Every year, the financial regulatory agencies examine financial holding companies to determine if they are in compliance with minimum requirements. Even though some firms have fallen out of compliance over the past 20 years, the Federal Reserve has never exercised its authority to restrict a financial holding company from engaging in risky nonbanking activities. I think this could be a very effective tool to shrink firms that are too big to manage.

In the paper, you mention that Congress could compel the Fed to act?

Kress: I would love to see a member of Congress ask the Fed why it has not enforced this authority. The Fed recently published aggregate data disclosing that 40% of large financial holding companies do not currently meet the statutory requirements to engage in the expanded range of financial activities. The Fed has never publicly explained why it chooses to allow banks that aren’t in compliance with the law to continue engaging in risky activities. I think it’s important for Congress to hold the Fed’s feet to the fire, to require an explanation of why it’s not exercising this authority.

What are the benefits of this approach?

Kress: First, if regulators were to use their authorities to selectively break up noncompliant banks, it would increase banks’ incentives to comply with regulatory requirements. Second, firms that don’t follow minimum regulatory requirements would be less likely to cause systemic harm, because they would be smaller and less complex. Third, this proposal relies on regulators’ existing authorities; it doesn’t require new legislation.

My proposal would also have the benefit of not affecting the majority of financial conglomerates that follow the law. So if your firm demonstrates that it can manage itself, then it can engage in the full range of financial activities. But if the firm demonstrates that it can’t manage itself, then regulators should use their authority to break it up.

How could this idea be implemented?

Kress: A key part of my proposal is the Fed should issue a rule to warn firms: “This is how we’re going to enforce this authority going forward.” Under my proposal, if a financial holding company falls out of compliance with the well-capitalized and well-managed standards, it would have two years in which to fix its problems. After two years of noncompliance, the Fed would issue an order requiring the firm to divest its nonbanking financial activities. The company would then have two additional years to get rid of its nonbank subsidiaries.

Why is it a problem if the largest banks keep growing?

Kress: Governance of banks is more difficult than governance of ordinary companies. Banks are opaque; shareholders and creditors have a hard time tracking the risks that banks are taking. Banks are also naturally riskier than non-financial companies. They have a mismatch between their short-term liabilities and their long-term assets, which means they’re vulnerable to runs and fire sales. Additionally, banks suffer from weak market discipline. Ordinarily, we would expect creditors to monitor their borrowers, but that doesn’t really happen in banks because their biggest creditors—their depositors—know they are insured by the FDIC.
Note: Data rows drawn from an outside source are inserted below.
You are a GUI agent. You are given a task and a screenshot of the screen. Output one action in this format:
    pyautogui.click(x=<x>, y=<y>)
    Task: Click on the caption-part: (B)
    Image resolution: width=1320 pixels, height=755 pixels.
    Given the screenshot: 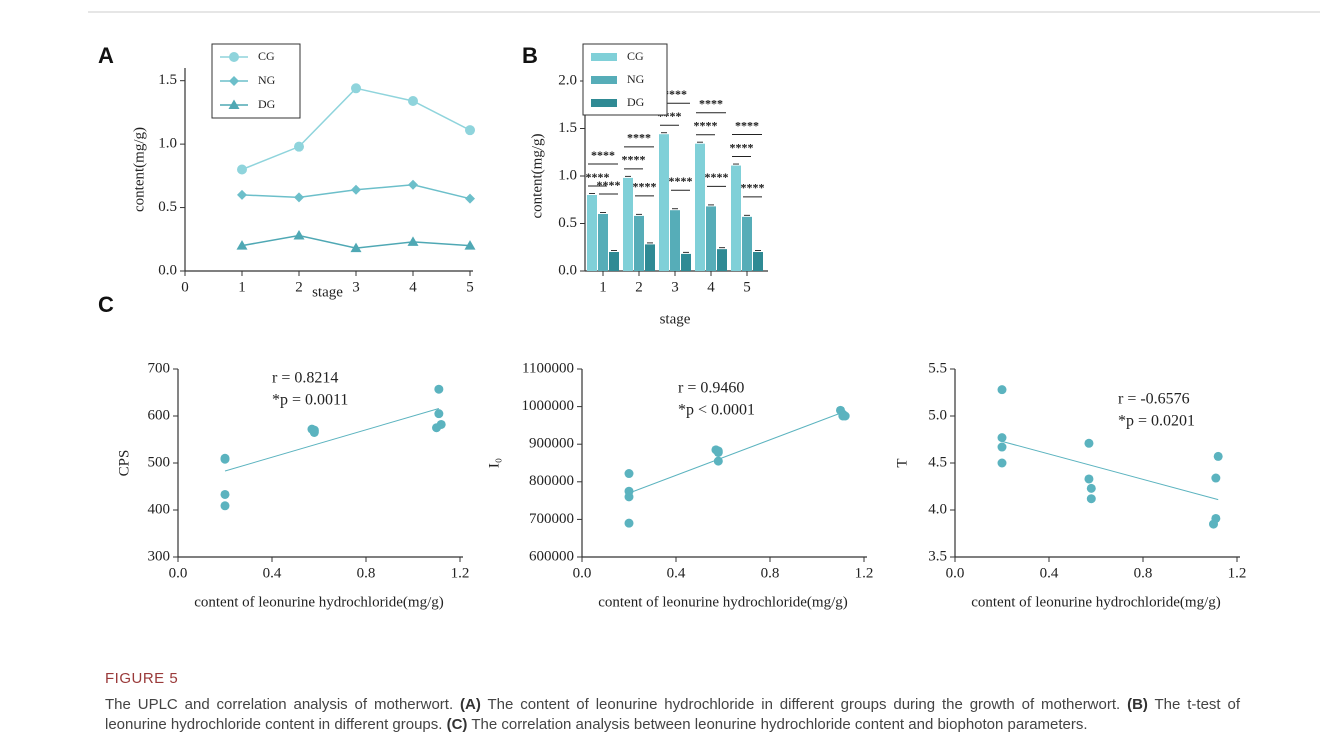 What is the action you would take?
    pyautogui.click(x=1138, y=704)
    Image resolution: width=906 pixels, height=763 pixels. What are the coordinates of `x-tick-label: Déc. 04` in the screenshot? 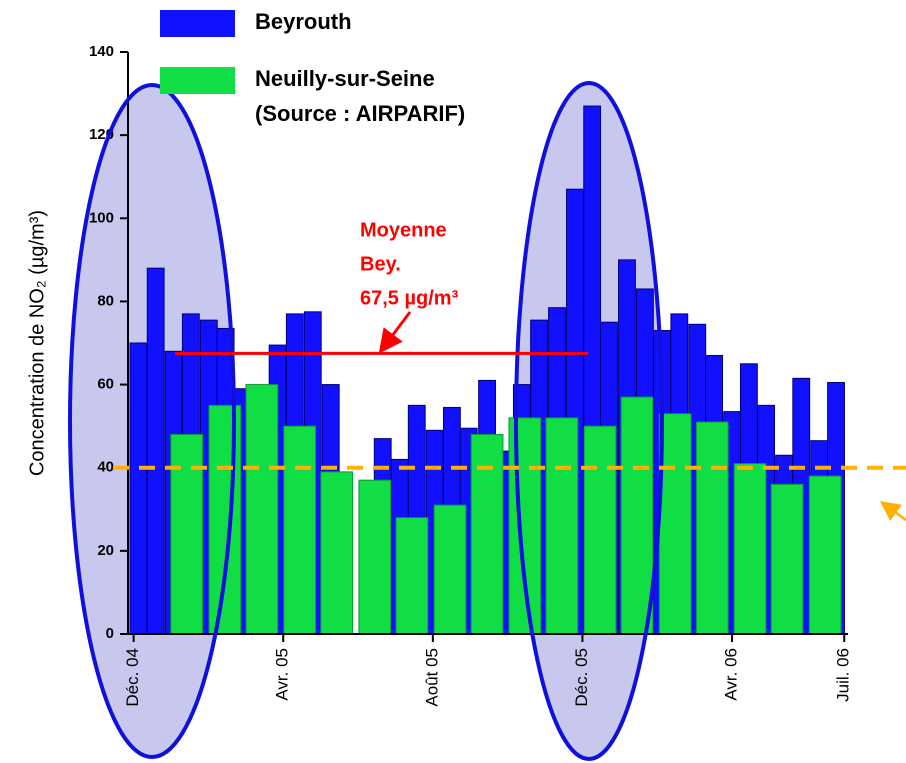 It's located at (132, 678).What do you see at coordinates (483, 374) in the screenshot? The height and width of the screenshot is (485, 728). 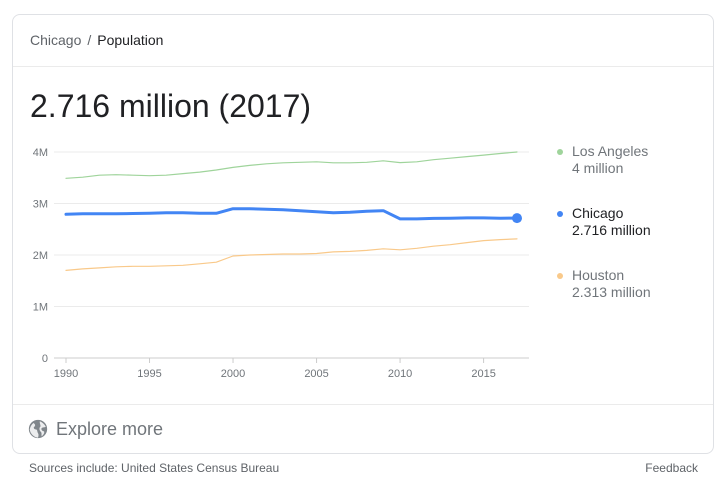 I see `x-tick-label: 2015` at bounding box center [483, 374].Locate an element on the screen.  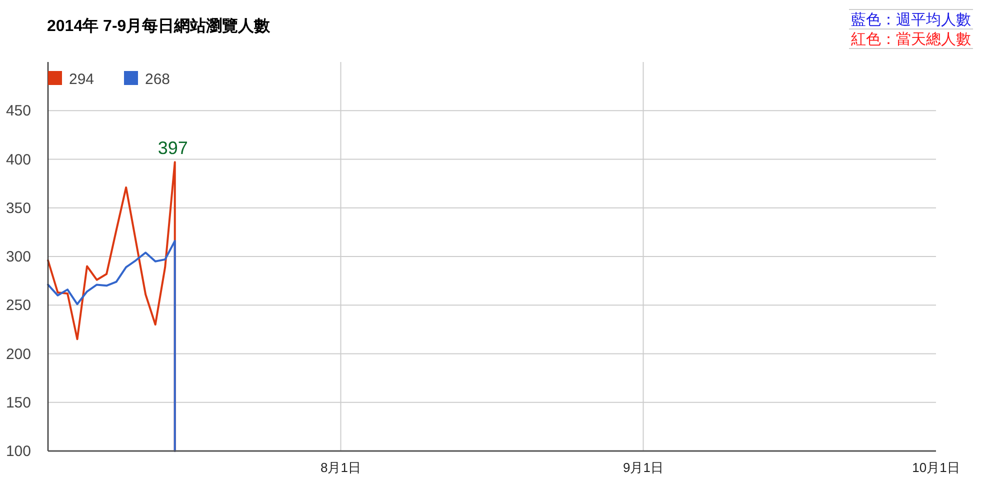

All of these problems are exacerbated by size. The bigger the bank, the more problematic these issues become. And when big banks don’t appropriately manage their risks, they might collapse and cause a crisis, as we experienced in 2008. That’s the core of the “too big to manage” problem.

Some solutions have been proposed, but you argue that nothing is likely to be done about them—and they are all flawed anyway.

Kress: Scholars and policymakers have proposed to cap bank size, impose onerous capital rules, or reinstate the Glass-Steagall Act to separate banks from insurance companies and investment banks. Those solutions have proven politically infeasible to date, and that’s partly because there are legitimate concerns about each of them. For example, I worry about a blanket solution that would break up all big banks, because it could make them less competitive internationally, which could have negative effects for the U.S. economy.